* begin EXTRACT *

Wildfires - October 2012

Updated: 7 November 2012


Large wildfires abated in the Pacific Northwest, and new fire incident locations transitioned from the northern Rockies into the central Rockies and High Plains during October. At the end of the month, a concentration of wildfires flared along the Cumberland Mountains in eastern Kentucky, northeastern Tennessee, and western Virginia (west side of the Appalachian Mountains).

The monthly average fire size reached 56.5 acres per fire, which was the 6th highest for any October in the 2000-2012 record and slightly below the 10-year average of 66.3 acres per fire. However, the year-to-date fire size of 173.8 acres was the most since 2000 for any January through October period, and nearly twice the 10-year average (based on 2001-2010).

The October acreage burned represented about one-fifth the amount burned in September. The monthly total of 0.2 million acres burned by wildfires ranked at the median value (7th highest and 7th lowest) for any October since 2000, yet the year-to-date total acreage burned of 9.0 million acres was the 2nd highest since 2000. Notably, the year-to-date acreage burned in 2012 represents about 1.5 times the 10-year average (based on 2001-2010).

The number of October fires remained approximately equal to September's number. The monthly total number of 3,553 fires was the median value (7th least and 7th most) for October in the thirteen-year record. Yet, the year-to-date total of 51,811 fires was the least since 2000 for any January through October period and represented only three-quarters of the 10-year average number. Thus, despite the fire size in October being only one-fifth in size for roughly the same number of fires compared with the previous month, the year-to-date tendency of fewer fires (least) — but larger in size (most) — was preserved.

1-Month Wildfire Statistics*
October Totals Rank
(out of 13 years)
Record 2000-2010
Value Year
Acres Burned 200,860 7th Most 507,724 2011 211,434
7th Least
Number of Fires 3,553 7th Most 7,651 2000 4,271
7th Least
Acres Burned per Fire 56.5 6th Most 158.9 2004 62.6
8th Least
Year-to-Date Wildfire Statistics*
January - October Totals Rank
(out of 13 years)
Record 2000-2010
Value Year
Acres Burned 9,003,581 2nd Most 9,400,909 2006 6,242,529
12th Least
Number of Fires 51,811 13th Most 87,809 2000 70,251
Least on Record
Acres Burned per Fire 173.8 Most on Record 173.8 2012 88.9
13th Least

*Data Source: The National Interagency Fire Center (NIFC)


Throughout October, extreme drought (D3) and higher was concentrated over the central U.S., stretching east of the Rockies to the Mississippi Valley, according to the 30 October 2012 U.S. Drought Monitor. The significant moisture deficits (> 600 units) indicated by the Keetch-Byram Drought Index (KBDI) closely aligned with the extreme drought conditions across much of western and northern Nevada and exceptional drought (D4) in central South Dakota and Nebraska. These dry areas were the sites of wildfires during the month, with fire incidents occurring along the Nevada and Idaho border in early October, and incidents flaring in South Dakota and Nebraska at mid-month. For the January to October 2012 period, both Nebraska and Wyoming experienced their driest period on record since 1895, resulting in these states having the worst rangeland and pasture conditions within the United States. Severe drought (D2) expanded slightly in Arizona and New Mexico during late October, which coincided with an increase of wildfire occurrences across the Southwest. Please see the U.S. temperature and precipitation report for additional information.

* end EXTRACT *

**TASK LIST**:
a. Revise the wildfire report's passage that opens with the words containing "The October acreage" and closes with "times the 10-year average (based on 2001-2010).", putting "Significantly" in place of "Notably".
b. Answer these questions from the wildfire report:
(i) What was the monthly average fire size in October 2012?
(ii) What was the year-to-date total number of fires?
(iii) Which two states had their driest January-to-October period on record since 1895?
c. Translate this sentence from the wildfire report into Spanish: "The number of October fires remained approximately equal to September's number."

* begin LISTING *

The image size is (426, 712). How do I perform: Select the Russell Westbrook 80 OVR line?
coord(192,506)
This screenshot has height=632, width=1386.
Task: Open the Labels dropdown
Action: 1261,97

* end LISTING *
* begin LISTING *

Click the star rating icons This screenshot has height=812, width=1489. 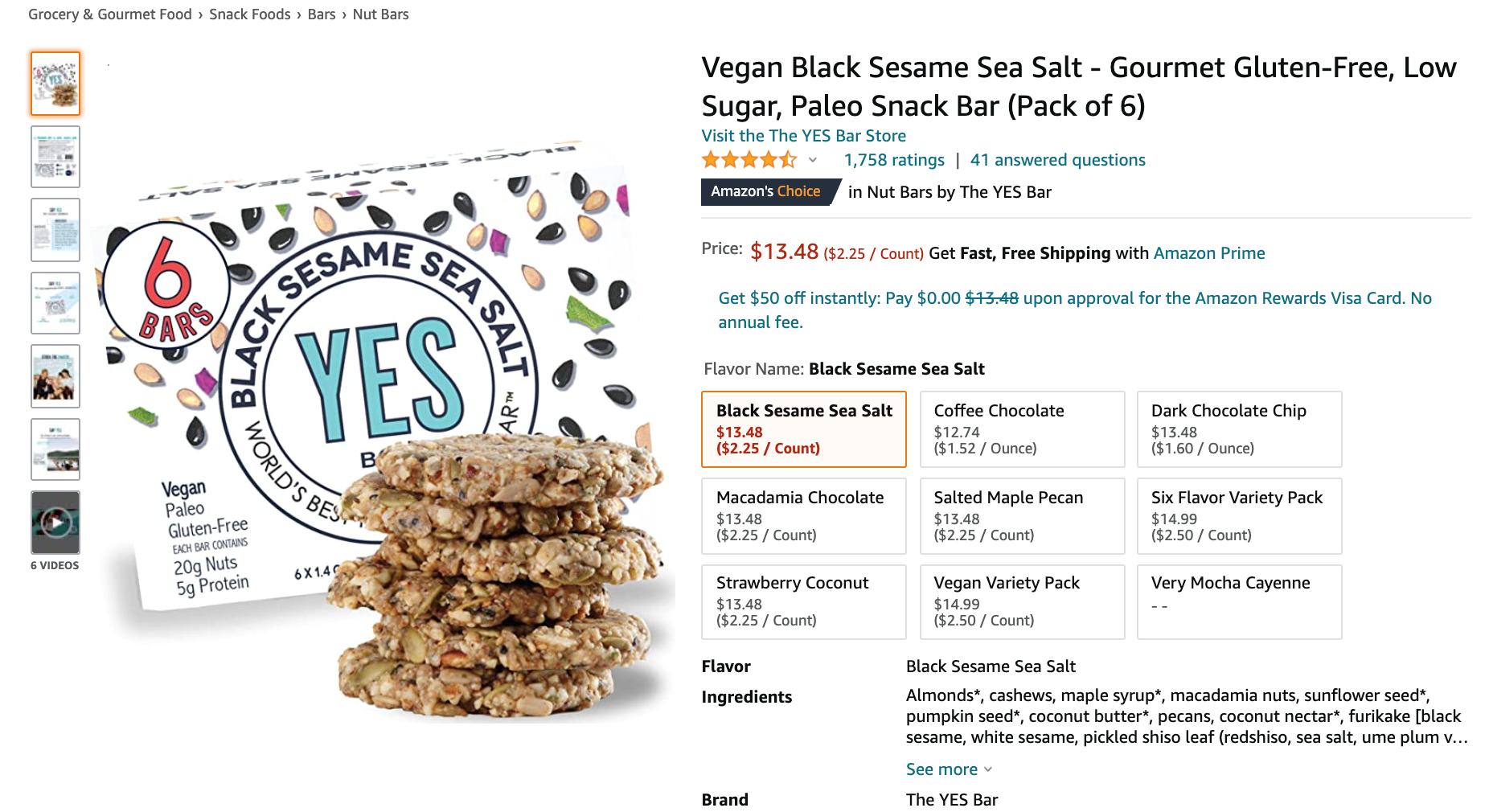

* end LISTING *

**SOLUTIONS TO THE TASKS**:
a.
The October acreage burned represented about one-fifth the amount burned in September. The monthly total of 0.2 million acres burned by wildfires ranked at the median value (7th highest and 7th lowest) for any October since 2000, yet the year-to-date total acreage burned of 9.0 million acres was the 2nd highest since 2000. Significantly, the year-to-date acreage burned in 2012 represents about 1.5 times the 10-year average (based on 2001-2010).

b.
(i) 56.5 acres per fire
(ii) 51,811 fires
(iii) Nebraska and Wyoming

c. El número de incendios de octubre se mantuvo aproximadamente igual al de septiembre.